- YOUR OBJECTIVE
In the material below, find each line that contains the word "Overlays" and copy it.

- RECORDS SHOWN
|---|

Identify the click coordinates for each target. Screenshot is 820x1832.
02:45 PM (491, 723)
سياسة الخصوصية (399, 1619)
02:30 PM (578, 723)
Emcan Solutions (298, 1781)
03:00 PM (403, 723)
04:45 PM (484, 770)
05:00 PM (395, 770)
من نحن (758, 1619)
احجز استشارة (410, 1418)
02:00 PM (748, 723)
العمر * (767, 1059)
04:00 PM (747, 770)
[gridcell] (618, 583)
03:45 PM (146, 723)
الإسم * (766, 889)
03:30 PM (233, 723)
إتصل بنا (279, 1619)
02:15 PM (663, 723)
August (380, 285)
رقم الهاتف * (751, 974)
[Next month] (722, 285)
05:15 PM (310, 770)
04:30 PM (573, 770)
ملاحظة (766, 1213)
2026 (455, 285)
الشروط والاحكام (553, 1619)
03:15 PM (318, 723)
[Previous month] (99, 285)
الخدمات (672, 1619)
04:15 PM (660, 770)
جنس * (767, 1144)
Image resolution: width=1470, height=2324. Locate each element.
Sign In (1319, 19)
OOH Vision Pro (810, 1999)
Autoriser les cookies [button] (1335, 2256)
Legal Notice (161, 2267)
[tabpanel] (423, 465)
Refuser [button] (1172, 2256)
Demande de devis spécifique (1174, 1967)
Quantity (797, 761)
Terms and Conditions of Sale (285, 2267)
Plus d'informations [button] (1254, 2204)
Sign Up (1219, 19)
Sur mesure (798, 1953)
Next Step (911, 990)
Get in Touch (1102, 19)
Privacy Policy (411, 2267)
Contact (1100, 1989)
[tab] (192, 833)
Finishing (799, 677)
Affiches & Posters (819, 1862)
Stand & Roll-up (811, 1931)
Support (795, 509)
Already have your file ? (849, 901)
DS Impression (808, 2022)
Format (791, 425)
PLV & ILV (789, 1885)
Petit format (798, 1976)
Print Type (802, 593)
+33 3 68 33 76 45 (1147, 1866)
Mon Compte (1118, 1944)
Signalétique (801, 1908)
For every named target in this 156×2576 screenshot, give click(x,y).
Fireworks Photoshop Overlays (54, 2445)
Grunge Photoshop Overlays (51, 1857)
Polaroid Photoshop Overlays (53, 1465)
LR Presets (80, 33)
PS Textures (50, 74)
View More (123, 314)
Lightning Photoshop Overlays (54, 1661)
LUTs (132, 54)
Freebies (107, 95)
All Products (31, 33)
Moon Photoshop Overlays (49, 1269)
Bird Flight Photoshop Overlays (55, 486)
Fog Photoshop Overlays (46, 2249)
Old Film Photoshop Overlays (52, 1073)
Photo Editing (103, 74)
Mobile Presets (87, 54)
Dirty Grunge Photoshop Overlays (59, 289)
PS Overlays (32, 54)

|---|

- EXPECTED OUTPUT
Fireworks Photoshop Overlays (54, 2445)
Grunge Photoshop Overlays (51, 1857)
Polaroid Photoshop Overlays (53, 1465)
Lightning Photoshop Overlays (54, 1661)
Moon Photoshop Overlays (49, 1269)
Bird Flight Photoshop Overlays (55, 486)
Fog Photoshop Overlays (46, 2249)
Old Film Photoshop Overlays (52, 1073)
Dirty Grunge Photoshop Overlays (59, 289)
PS Overlays (32, 54)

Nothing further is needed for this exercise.